In the previous post, I included several answers from Jeopardy! including "What is D?", a response to the clue "The letter after C in the Roman numeral for 400." In a comment, a reader named kylie who lives in Australia said, "My brain has absorbed Roman numerals as well as it has because of watching movies. All of them were made in MCM something so by a process of deduction I could have eventually remembered that C = 100 but I would have been too slow for Jeopardy. I didn't remember D because it didn't appear in movie dates."
I replied to kylie that if all of the movies she has seen were made in MCM something then she hasn't seen a movie in XXIV years, since MCMCXIX, in fact, because movies since then have been made in MM something.
It occurred to me later that perhaps the reason most American brains have absorbed Roman numerals as well as they have is related more to the Statue of Liberty than to movie dates. The very tall woman in New York harbor not only holds aloft a torch with one arm but also cradles in the other arm a tablet engraved with the date JULY IV MDCCLXXVI, the date our Declaration of Independence from England was signed in Philadelphia, Pennsylvanis -- July 4, 1776.
This time last year I was learning to read Hebrew (not the same as understanding Hebrew). This year I have stumbled across a new way to solve multiplication problems without actually multiplying the numbers together. I tried it several tims and it works.
Suppose you want to solve the following multiplication problem:
15 × 12
We are going to make two columns of numbers. We will call the left column L and the right column R (clever, huh?). Put 15 in the top row of column L and put 12 in the top row of column R.
So far, so good.
Let us continue.
In each row of column L, enter half the number above it, discarding any fraction (that is, half of 15 for our purposes will be 7, not 7.5) until the last row of column L contains "1". In each row of column R, enter double the number above it. In our 15 × 12 problem, your 2-columns will look like this:
| 15 | 12 | |||
| 7 | 24 | |||
| 3 | 48 | |||
| 1 | 96 |
We are not yet done. Here are the three most important things you need to know.

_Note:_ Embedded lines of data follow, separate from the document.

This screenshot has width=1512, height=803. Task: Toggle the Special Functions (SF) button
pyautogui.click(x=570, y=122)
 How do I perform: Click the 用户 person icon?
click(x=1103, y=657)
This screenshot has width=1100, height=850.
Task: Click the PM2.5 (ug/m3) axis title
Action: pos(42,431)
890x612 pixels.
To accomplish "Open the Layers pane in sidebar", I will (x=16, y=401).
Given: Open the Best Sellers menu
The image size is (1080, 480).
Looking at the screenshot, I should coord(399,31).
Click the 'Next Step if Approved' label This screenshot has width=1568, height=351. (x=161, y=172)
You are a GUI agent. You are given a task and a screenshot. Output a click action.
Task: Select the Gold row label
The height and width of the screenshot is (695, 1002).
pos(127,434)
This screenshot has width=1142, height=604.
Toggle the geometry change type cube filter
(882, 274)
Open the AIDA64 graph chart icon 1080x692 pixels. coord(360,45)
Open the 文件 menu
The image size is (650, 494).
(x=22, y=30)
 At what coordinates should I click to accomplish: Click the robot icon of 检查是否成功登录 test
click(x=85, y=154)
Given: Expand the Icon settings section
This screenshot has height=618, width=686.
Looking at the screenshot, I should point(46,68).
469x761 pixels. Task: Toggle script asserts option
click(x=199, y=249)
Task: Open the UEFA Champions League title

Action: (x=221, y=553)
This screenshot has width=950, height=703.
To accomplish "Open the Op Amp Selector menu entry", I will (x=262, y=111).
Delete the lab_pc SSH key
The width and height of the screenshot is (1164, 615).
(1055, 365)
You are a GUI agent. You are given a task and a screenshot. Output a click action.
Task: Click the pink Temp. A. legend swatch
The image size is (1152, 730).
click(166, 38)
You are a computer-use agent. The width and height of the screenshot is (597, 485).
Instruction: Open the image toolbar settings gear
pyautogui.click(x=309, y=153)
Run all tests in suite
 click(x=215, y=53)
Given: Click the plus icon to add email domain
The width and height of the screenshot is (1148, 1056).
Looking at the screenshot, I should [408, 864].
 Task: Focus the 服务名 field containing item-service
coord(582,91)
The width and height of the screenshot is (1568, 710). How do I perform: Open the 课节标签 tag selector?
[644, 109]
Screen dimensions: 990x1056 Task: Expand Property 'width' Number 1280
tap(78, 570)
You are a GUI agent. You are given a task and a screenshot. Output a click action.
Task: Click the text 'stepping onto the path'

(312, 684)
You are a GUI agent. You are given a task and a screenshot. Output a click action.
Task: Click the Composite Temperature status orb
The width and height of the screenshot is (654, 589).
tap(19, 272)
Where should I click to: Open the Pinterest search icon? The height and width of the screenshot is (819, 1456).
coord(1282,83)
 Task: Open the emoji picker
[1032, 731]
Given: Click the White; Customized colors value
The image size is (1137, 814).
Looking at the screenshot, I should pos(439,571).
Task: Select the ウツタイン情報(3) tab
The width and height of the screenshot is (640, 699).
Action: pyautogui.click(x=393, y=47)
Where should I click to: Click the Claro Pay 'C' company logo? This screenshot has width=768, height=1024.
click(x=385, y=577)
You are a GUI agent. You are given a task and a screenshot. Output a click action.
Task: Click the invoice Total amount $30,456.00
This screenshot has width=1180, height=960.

1. If every number in column L is an even number (except the last row, of course, which will always contain "1"), then the last row of the other column (column R) contains the correct answer to the problem L1 × R1.
2. If every number in column L is an odd number, add all the numbers in the other column (column R) together (R1 + R2 + R3, etc.) and the resulting sum is the correct answer to the problem L1 × R1.
3. If column L contains both odd and even numbers, identify (by marking through) all rows in R whose corresponding L row contains an even number. Add together the numbers that remain in column R and the resulting sum is the correct answer to the problem L1 × R1.
The sharp-eyed among you will see at once that important thing 1 is really the same thing as important thing 3.
I realize that this method may take a little longer than actually multiplying, but for those of you who dislike multiplying or never managed to memorize the multiplication tables, you now have an alternate way to determine the answers to multiplication problems.
In other words, if time is not of the essence, you're in like Flynn.
That is ingenious but takes way too much time.
ReplyDeleteEmma, it takes longer to describe the process (this post) than it does to do the process -- just a few seconds most of the time.
DeletePondering a little more on the whole movies and Roman numerals thing: I have realised that around the time of MM, the change was made to mark movies mostly with Arabic numerals. The children of today will never have a real life use for Roman numerals!
ReplyDeleteThe multiplication thing is interesting but I think I'll stick with what i know :)
kylie, we haven't been to a movie in such a long time that I was not even aware that the date is now in Arabic numerals instead of Roman numerals.
DeleteI plan to stick to old-fashioned multiplication as well, but I will continue to be fascinated by how the alternate method works.